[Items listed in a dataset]
=== Section Start ===

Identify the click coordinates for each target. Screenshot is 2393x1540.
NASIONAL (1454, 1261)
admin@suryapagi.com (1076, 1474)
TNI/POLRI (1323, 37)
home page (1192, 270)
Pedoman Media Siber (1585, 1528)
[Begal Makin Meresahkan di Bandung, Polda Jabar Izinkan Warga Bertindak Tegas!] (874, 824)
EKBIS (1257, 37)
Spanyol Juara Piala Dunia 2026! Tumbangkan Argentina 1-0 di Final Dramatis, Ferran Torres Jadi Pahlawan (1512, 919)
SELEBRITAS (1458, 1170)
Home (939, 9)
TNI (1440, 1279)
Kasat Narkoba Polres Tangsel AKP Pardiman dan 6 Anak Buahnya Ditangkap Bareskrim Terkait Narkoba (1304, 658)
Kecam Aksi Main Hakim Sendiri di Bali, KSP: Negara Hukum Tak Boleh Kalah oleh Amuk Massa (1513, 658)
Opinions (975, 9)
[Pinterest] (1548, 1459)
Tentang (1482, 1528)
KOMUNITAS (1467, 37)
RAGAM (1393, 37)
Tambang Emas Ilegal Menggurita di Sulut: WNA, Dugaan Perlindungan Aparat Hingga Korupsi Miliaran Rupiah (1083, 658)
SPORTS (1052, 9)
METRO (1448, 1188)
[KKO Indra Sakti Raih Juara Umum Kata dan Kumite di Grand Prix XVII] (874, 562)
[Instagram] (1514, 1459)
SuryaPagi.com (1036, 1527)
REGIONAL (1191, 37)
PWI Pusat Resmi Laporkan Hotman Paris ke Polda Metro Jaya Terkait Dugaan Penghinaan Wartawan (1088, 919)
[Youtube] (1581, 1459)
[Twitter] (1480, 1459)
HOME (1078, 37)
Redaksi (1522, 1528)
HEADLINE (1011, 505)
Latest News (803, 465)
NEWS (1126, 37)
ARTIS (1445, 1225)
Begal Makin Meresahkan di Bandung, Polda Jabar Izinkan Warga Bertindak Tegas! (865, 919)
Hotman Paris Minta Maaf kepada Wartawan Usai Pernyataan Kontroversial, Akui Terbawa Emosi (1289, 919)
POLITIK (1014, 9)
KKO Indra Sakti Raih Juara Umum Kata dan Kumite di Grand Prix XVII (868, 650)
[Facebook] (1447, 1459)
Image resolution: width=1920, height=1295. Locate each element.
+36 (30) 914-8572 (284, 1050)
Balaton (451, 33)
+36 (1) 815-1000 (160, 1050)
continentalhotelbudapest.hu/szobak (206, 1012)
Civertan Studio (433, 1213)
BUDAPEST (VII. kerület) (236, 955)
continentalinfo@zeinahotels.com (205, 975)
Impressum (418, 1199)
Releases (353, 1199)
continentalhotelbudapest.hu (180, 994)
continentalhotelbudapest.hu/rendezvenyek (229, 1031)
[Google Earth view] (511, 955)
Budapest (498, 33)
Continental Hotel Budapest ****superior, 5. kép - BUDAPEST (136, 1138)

=== Section End ===

Your goal: The number of lines in the data holding the string "Prix" is the whole answer.

Result of the task: 2